Regarding the credit card, when I run a credit card, my merchant account is credited IMMEDIATELY. Every business day, my checking account is credited based upon the balance in my merchant account.

I have NOT extended you ANY credit by accepting your credit card. Once Visa/Mastercard/American Express have authorized the transaction, your credit has zero bearing on my getting paid. If I run your debit card as a credit card OR debit card, and the charge goes through, I get paid. If you run out of money, the bank CANNOT retroactively NSF me.

Do I get the "cash" immediately from a credit card transaction? When I ran retail ones, normally it was credited that night in a transfer, especially if the bank I had a checking account with was also my merchant bank. For a high risk one I run now, my transfer comes 2 business days later, so cleared on my bank on day 3.

However, in ALL cases, the transaction with the customer is FINAL.
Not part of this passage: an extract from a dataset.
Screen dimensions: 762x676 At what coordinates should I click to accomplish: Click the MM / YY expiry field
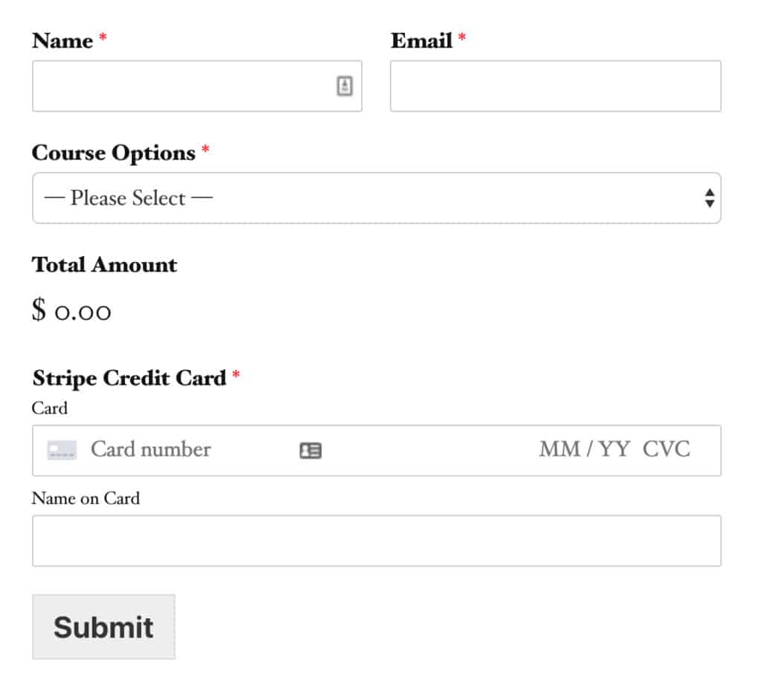585,449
The only "risk" with a credit card is if the customer reports a fraudulent charge. In that case, you have a charge back fight. Too many charge backs and your merchant account fees go up, but again, this isn't credit extended to the customer. This is between myself, the processing business (Visa/Mastercard), and the merchant bank and their bank, the customer is NOT given credit by me.

I don't know the Halachic implications and rulings on this, but if they are based on an assumption that I don't get money immediately on a Credit Card/Check, it is based on a pre-Check 21 Act view of the banking world.